Jatuhnya kota besar terakhir di luar Kabul itu semakin membuat pemerintahan pusat Afghanistan di ibu kota terisolasi.  

Melansir Associated Press, jatuhnya Jalalabad yang terletak dekat perlintasan perbatasan utama dengan Pakistan, membuat pemerintah Afghanistan kini tinggal menguasai Kabul dan 7 ibu kota provinsi dari total 34 provinsi.

Jalalabad, ibu kota provinsi Nangarhar di timur Kabul, berhasil dikuasai oleh gerilyawan pemberontak Taliban pada Minggu (15/8/2021). (Sumber: whereismap.net)

Presiden Afghanistan Ashraf Ghani, yang menyampaikan pidatonya melalui siaran televisi pada Sabtu (14/8/2021), tampaknya kian terdesak pula.

Para panglima perang yang sempat ia mintai bantuan melalui negosiasi beberapa hari sebelumnya, telah menyerah pada Taliban atau melarikan diri, hingga ia tak punya opsi militer lain.

Negosiasi damai yang tengah berlangsung di Qatar, tempat markas Taliban, juga gagal menghentikan pergerakan para gerilyawan pemberontak itu.

Gerilyawan Taliban mengunggah foto-foto di media sosial pada Minggu pagi, menunjukkan mereka tengah berada di kantor gubernur di Jalalabad, ibu kota Provinsi Nangarhar.

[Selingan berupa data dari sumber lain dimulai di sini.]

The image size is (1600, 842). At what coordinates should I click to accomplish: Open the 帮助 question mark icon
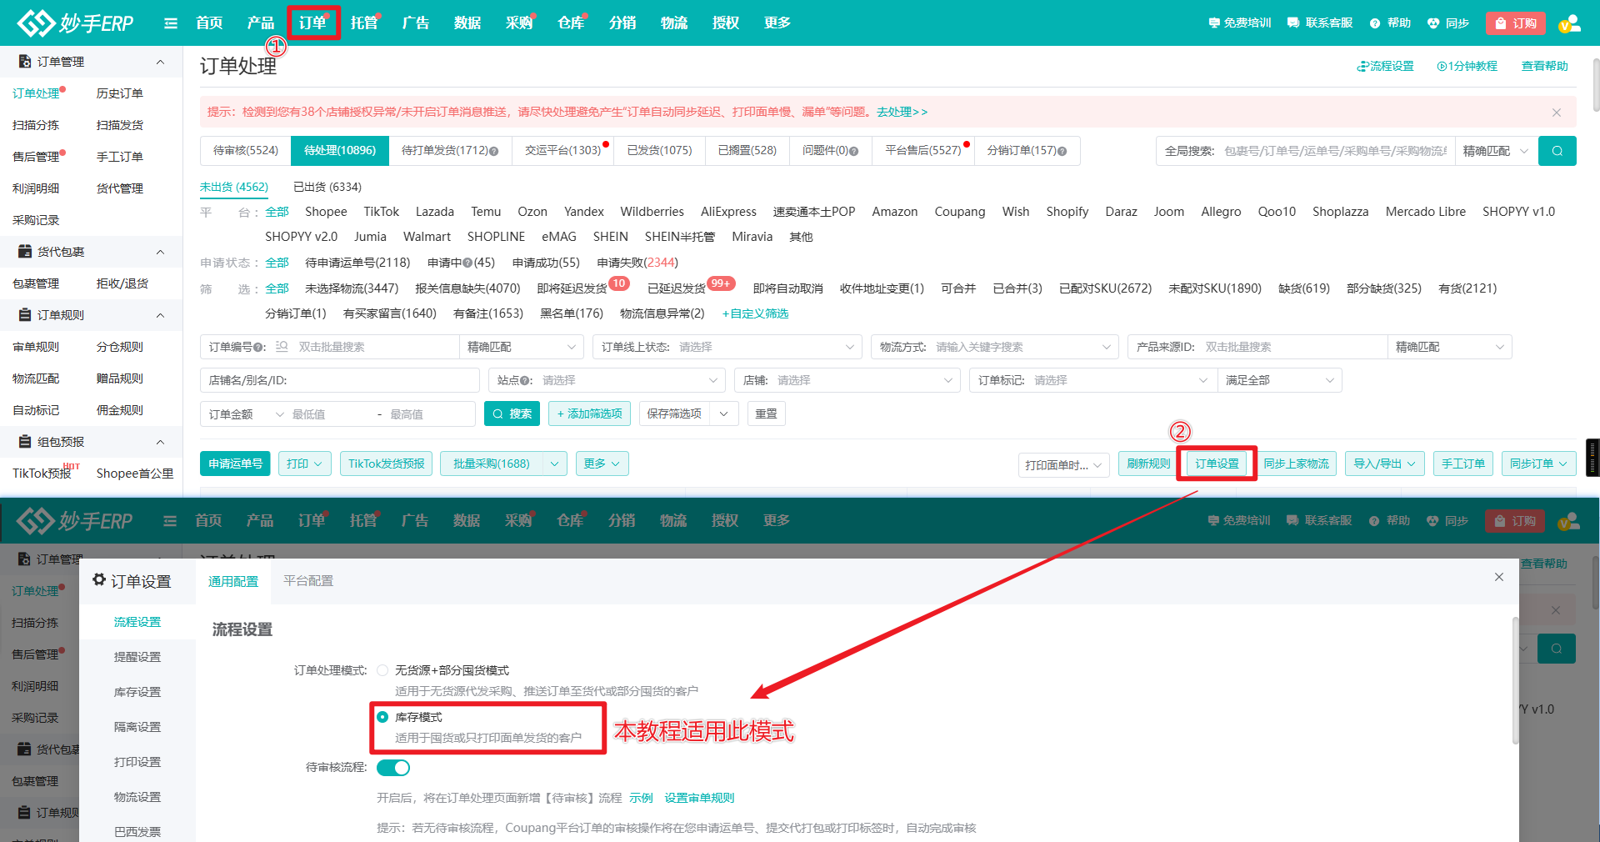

Baca Juga: Mazar-i-Sharif Jatuh ke Tangan Taliban, Diawali Penyerahan Diri Tentara Afghanistan

Abrarullah Murad, seorang anggota parlemen provinsi menyatakan, para pemberontak Taliban merebut Jalalabad setelah para pemimpin daerah setempat menegosiasikan kejatuhan pemerintahan di sana.